The service includes more than 900 price indexes for 80 countries, as well as metals futures prices and other reference data. Davidson says the platform will cover markets in the United States, United Kingdom, Germany, Spain, India, Pakistan, Bangladesh, Japan, South Korea and Vietnam with “hyper-local” coverage.
“In terms of depth and breadth of coverage, accuracy, cost and functionality, Davis Index is in every sense a disruptor,” Davidson says. “Existing services are frequently inaccurate and consistently overpriced. The recycling industry needed a tool that represents the materials they actually trade—a tool that it can access and use in its efforts to preserve and improve margin.”
Davis price indexes will focus on ferrous and nonferrous “free-market scrap metal and secondary alloys that are not listed on exchanges but drive global trade,” according to the company.
Davis Index will publish nearly 800 metals price indexes on a weekly basis, 90 daily indexes and more than 100 monthly indexes, according to the firm. Data are available through a web platform and through twice-daily reports. Both reports and access to the web platform are being offered at $799 per year, per user. The fee also includes functional licenses to use the data in contracts.
Novelis’ net sales decrease in Q3 of 2020
Aluminum rolling and recycling company Novelis Inc., Atlanta, a part of the Mumbai-based Aditya Birla Group, has reported net income attributable to its common shareholder of $107 million for the third quarter of its 2020 fiscal year. In the prior-year period, that figure was $78 million. Excluding tax-effected special items in both years, the company reported net income of $132 million in the third quarter of fiscal 2020 compared with $101 million in the prior-year period. This 31 percent increase is primarily because of higher adjusted earnings before interest, taxes, depreciation and amortization (EBITDA), the company says.
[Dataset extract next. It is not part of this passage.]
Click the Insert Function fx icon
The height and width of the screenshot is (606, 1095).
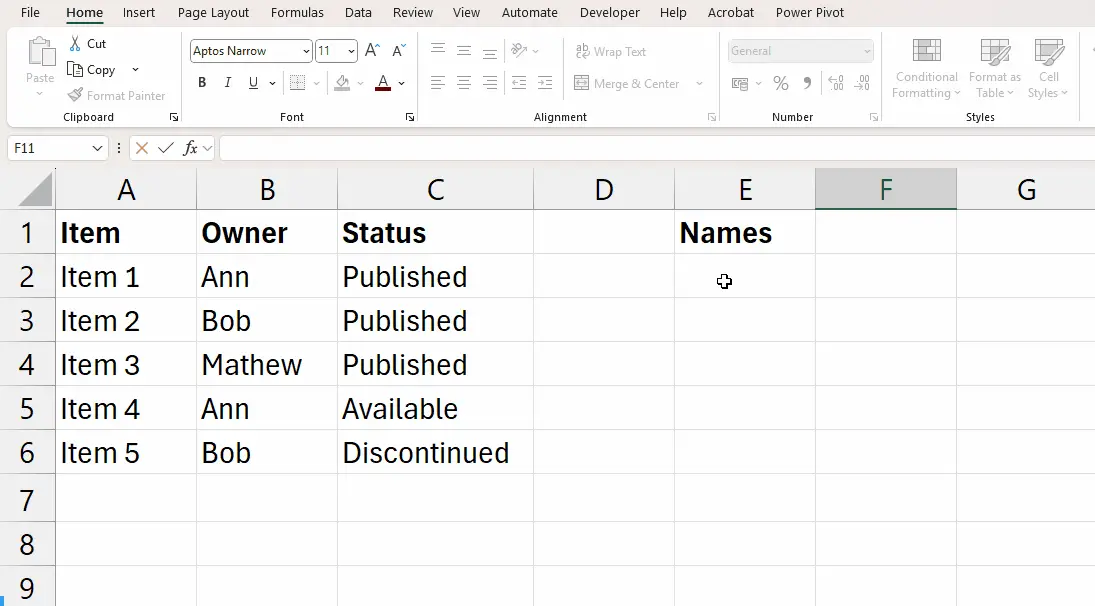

Its net sales decreased 10 percent from the third quarter of 2019 to $2.7 billion for the third quarter of fiscal 2020, Novelis says, driven by lower average London Metal Exchange (LME) aluminum prices and local market premiums. At 797,000 metric tons, flat-rolled product shipments were in line with the prior year.
“Novelis continues to perform very well both operationally and financially, delivering another set of strong results in the third quarter,” says Steve Fisher, president and CEO at Novelis. “At the same time, we have made excellent progress advancing our major organic expansion projects in the U.S., China and Brazil, allowing us to continue to grow with our customers and better compete against steel and other materials.”
Each of these projects continues to progress on time and on budget, according to the company. Its greenfield automotive finishing plant in Guthrie, Kentucky, is in the commissioning process, with commercial shipments to customers expected to begin in the coming months.
July 26, 2018, Novelis announced it had signed a definitive agreement to acquire Aleris Corp., Cleveland. The company initially had said it expected to close the transaction by Jan. 20 of this year. While Novelis has received approval from antitrust regulators in China, the U.S., and the European Commission (EC) to close the transaction, the company must divest some operations to appease regulators.